Che fare, per essere unici. Con questa predilezione del "rapporto con la terra" Nicola Morea ha risolto la situazione concettuale, assorbendo in modo personalissimo la grande lezione della land-art, riuscendo a creare un proprio fronte espressivo, non già ripetendo operazioni pittoriche già in auge, ma assumendo e sviluppando una diversa metodologia di riordino del colore atmosferico con queste coordinate di pigmenti che paiono scomporsi in modo disordinato per poi ricomporsi, a processo descrittivo avvenuto, in macchie e tratteggi che offrono all'osservatore quella fedeltà ambientale che, se vogliamo, è il premio finale di ogni intenzione, di ogni progetto, di ogni dottrina, a monte o a valle dei fatti d'arte.
Ultima, ma non certo per importanza nella lettura delle opere di Morea, è la parte antropologica di alcune sue periodazioni (vedi "La campana", deliziosa citazione da un giuoco collettivo infantile), che molto risente non già delle ondulazioni di superficie, quanto delle escavazioni che in epoche primitive sono state ottenute nel ventre della terra e i cui delimiti Morea ridisegna con piglio rabdomantico (e con notevoli e a volte avulse alterazioni dell'ordito armonico di superficie).

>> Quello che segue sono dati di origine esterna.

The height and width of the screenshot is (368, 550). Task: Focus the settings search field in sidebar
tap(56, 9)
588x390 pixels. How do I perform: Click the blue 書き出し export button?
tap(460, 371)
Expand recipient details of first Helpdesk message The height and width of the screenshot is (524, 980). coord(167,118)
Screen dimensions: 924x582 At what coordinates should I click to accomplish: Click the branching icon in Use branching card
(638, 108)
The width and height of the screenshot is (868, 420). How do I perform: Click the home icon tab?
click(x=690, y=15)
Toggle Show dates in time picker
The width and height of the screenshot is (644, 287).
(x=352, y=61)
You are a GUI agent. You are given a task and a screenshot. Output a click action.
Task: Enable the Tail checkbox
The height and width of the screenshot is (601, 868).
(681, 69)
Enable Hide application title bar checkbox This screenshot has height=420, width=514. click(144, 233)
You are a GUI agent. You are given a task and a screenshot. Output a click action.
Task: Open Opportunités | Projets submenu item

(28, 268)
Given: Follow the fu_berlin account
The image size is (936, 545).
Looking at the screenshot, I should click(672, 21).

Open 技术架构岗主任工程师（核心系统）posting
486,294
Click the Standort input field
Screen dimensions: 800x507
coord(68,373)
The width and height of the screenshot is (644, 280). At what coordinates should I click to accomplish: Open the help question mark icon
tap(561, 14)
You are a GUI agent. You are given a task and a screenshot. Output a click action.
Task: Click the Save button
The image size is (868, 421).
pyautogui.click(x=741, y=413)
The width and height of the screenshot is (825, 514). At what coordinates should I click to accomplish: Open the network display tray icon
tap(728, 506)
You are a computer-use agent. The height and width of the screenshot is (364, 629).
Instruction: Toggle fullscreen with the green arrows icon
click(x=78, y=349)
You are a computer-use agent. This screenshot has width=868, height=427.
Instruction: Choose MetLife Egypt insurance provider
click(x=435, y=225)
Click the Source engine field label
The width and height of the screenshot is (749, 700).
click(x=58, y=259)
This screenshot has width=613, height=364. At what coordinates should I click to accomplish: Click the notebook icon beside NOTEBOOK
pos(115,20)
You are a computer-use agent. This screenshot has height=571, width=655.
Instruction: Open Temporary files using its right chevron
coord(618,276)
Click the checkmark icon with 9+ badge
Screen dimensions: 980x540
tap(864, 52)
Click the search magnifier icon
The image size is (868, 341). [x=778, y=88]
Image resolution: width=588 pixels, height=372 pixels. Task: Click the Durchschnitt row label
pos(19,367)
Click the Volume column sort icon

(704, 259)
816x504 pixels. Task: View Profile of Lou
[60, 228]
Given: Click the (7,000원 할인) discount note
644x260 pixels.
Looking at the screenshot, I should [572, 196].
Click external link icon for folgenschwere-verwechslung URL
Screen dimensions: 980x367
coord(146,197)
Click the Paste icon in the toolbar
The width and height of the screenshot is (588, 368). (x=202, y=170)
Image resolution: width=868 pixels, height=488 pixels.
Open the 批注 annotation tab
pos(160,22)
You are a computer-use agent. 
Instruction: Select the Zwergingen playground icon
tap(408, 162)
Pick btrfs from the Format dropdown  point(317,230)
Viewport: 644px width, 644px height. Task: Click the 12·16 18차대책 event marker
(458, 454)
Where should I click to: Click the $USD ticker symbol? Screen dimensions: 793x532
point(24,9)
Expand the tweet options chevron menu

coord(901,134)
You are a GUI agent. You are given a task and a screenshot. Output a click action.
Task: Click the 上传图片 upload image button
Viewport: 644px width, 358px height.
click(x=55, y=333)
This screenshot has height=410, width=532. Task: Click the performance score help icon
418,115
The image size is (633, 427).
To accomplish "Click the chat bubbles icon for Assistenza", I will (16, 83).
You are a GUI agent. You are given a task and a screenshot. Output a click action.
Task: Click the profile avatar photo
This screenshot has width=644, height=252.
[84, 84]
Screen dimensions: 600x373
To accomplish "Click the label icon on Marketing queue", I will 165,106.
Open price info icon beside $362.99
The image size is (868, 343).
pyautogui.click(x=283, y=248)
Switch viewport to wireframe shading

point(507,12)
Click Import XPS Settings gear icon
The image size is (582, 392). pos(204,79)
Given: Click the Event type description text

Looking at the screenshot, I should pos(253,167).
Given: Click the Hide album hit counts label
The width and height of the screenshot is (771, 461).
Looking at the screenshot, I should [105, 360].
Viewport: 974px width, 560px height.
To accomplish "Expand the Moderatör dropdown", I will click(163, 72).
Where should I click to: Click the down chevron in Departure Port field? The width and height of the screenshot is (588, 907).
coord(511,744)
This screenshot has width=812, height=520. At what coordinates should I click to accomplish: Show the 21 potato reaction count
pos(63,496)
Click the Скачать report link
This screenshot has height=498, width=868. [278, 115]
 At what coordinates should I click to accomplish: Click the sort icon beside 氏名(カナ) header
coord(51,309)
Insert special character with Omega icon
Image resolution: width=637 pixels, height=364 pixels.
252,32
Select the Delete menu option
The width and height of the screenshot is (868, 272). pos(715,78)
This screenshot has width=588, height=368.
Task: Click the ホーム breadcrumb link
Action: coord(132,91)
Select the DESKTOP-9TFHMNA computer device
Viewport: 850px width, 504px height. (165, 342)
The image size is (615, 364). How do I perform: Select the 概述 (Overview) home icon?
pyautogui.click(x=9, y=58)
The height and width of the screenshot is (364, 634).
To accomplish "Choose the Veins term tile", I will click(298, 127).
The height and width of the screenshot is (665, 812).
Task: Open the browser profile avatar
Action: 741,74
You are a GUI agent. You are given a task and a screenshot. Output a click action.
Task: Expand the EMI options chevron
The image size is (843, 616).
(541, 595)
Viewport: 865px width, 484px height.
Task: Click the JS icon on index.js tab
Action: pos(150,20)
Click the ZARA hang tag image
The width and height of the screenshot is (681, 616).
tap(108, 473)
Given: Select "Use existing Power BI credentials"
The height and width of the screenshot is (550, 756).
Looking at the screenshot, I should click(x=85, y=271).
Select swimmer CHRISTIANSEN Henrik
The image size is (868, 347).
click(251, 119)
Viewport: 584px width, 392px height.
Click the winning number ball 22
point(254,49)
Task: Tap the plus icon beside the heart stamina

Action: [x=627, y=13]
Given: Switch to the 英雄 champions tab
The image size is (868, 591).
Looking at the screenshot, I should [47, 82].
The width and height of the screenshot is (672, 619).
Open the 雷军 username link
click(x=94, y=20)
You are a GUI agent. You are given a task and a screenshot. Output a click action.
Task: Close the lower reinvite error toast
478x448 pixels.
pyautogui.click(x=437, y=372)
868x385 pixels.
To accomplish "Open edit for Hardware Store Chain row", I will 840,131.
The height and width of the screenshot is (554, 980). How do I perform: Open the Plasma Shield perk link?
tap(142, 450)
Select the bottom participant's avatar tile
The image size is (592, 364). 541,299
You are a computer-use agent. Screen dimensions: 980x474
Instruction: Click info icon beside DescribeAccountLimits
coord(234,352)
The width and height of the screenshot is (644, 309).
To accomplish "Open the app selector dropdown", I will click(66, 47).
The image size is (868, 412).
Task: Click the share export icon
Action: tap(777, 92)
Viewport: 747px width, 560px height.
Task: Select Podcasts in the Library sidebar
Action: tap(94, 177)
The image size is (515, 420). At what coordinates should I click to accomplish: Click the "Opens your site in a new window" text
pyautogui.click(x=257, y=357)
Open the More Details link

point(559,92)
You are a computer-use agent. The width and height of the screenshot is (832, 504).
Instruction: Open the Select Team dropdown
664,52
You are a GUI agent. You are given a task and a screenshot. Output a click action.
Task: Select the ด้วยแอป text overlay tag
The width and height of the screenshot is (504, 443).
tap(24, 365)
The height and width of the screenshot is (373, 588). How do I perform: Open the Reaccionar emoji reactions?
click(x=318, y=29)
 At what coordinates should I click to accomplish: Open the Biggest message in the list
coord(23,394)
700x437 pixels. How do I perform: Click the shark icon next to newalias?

Vengono così alla luce geroglifici e ologrammi, simboli rupestri e primorde anatomie: una, fa stupendamente pensare che Matisse, per concludere il ciclo de "La dance"si sia lasciato condurre in queste grotte; un'altra conduce a suddivisioni di terreni secondo percezioni visive di Kandinski e di Klee e non di un tecnico agronomo che voglia scansionare gli ettari "coltivati a sole" della assolata terra di Puglia.